### Records from a data source
........

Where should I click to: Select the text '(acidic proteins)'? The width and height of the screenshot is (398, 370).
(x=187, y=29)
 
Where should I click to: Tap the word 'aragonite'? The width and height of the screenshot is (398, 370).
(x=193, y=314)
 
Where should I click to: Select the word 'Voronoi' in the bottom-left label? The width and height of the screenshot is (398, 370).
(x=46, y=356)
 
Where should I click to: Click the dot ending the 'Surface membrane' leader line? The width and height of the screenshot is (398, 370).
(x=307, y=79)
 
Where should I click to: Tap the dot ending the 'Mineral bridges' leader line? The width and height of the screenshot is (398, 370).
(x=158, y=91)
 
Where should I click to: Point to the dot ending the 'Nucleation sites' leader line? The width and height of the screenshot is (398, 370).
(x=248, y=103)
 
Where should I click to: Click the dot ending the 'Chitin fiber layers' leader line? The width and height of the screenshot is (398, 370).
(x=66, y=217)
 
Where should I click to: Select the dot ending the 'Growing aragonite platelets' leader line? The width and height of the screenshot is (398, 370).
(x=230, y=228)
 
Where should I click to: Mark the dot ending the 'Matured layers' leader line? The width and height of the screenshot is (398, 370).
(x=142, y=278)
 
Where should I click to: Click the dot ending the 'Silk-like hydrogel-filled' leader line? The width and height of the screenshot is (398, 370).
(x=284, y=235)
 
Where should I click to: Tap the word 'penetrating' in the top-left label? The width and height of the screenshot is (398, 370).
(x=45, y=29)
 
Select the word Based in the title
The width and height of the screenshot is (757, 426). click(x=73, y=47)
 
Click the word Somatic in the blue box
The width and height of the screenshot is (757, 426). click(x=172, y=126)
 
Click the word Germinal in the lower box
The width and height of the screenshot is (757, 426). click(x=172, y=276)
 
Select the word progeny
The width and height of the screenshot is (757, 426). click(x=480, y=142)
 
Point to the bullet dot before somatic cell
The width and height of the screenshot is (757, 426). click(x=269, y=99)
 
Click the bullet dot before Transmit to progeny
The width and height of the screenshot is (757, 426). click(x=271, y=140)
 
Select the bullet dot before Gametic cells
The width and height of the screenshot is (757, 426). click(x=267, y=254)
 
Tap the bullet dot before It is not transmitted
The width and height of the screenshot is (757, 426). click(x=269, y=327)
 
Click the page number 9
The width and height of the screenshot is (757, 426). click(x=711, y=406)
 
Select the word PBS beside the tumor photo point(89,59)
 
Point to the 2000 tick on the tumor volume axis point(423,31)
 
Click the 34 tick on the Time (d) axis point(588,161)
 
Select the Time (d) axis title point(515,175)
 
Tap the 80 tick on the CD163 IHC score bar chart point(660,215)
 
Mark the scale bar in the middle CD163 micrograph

........

### TO DO
From the records above, return each line that has the string "title".

### SOLUTION TO THE EXERCISE
Select the word Based in the title
Select the Time (d) axis title point(515,175)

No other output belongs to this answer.